Paths, Parks and Pencil: The Background Story by Adele Gregory
I think I was still a teenager when I saw a strange and wonderful film called “The Swimmer”. In it wealthy suburbanite Burt Lancaster makes his way home from a party not by the streets or pavements but by swimming through the pools in his neighbours’ backyards. The possibility of finding adventure in unusual routes through familiar territory has intrigued with me ever since.
Decades later I decided to try it for myself but with parks rather than pools (a better choice in Edinburgh). I wondered how many parks I could traverse between St Margaret’s Loch in Holyrood and Portobello Beach (I managed five: Holyrood, Meadowfield, Baronscourt [now alotments], Figgate, Rosefield).
A couple of years ago I made a further foray into park exploration. Two mysterious openings had been catching my attention through the bus window. After a dozen or so mental notes to investigate “one day”, I finally took the plunge and jumped off the bus. The openings turned out to be entrances to Brunstane Burn path and Ravelston Woods and my curiosity was rewarded with two fascinating natural heritage walks.

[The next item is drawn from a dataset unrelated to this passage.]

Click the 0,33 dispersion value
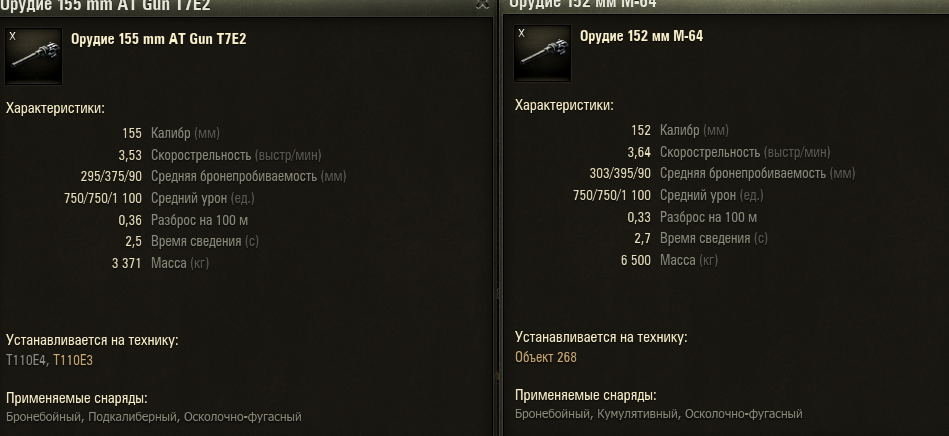 click(639, 217)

From there it wasn’t long before I was park-bagging in earnest. I’d search the Edinburgh map for green patches, the longer the better, and plan my expeditions. Where possible I took the bus so I wouldn’t have to double back and could enjoy a different journey home. It never ceases to amaze me how venturing just a few miles across town can feel like discovering a whole new city.

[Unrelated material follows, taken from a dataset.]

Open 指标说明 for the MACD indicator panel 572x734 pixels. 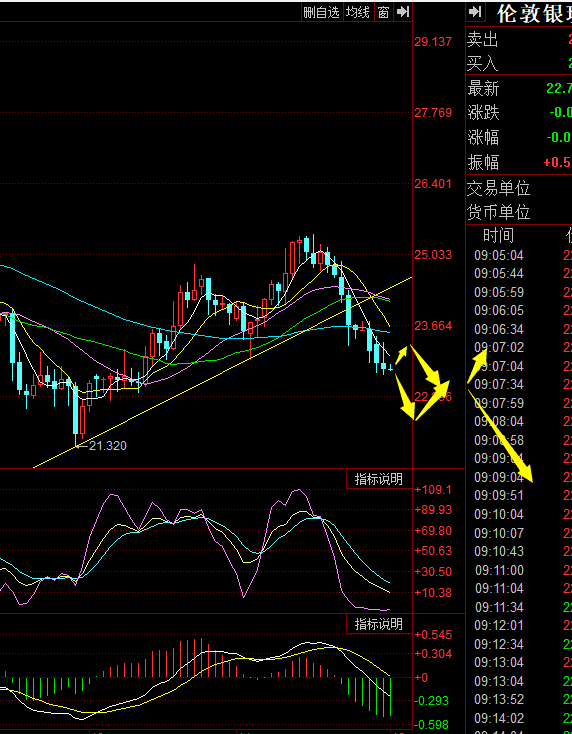379,624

Meanwhile, I had also set myself an artistic challenge. I wanted to see how many different textures I could reproduce in a pencil drawing and whether I could get pencil to look like paint. The rich, dense foliage of wooded spaces and variety in city park plantings were my perfect subject. The effects aren’t achieved with just a pencil, however. Using different ways to blend and erase the graphite doubles (or even triples) the number of things you can do with the one simple tool.
The two experiments eventually came together to form the exhibition Parks, Paths and Pencil, now at the Museum of Edinburgh. I’ve learned a lot on my journeys. Every park tells a bit of Edinburgh’s story through the land and its uses, some of which you can see beneath your feet. There is the evidence of our ancient geological past, but also parks emerging from the remnants of old quarries and abandoned factories. The other lesson for me, that I’d like to pass on, is to indulge your curiosity. Don’t wait for a fabled “one day” to investigate something that catches your eye. There really are adventures waiting for you in your own backyard.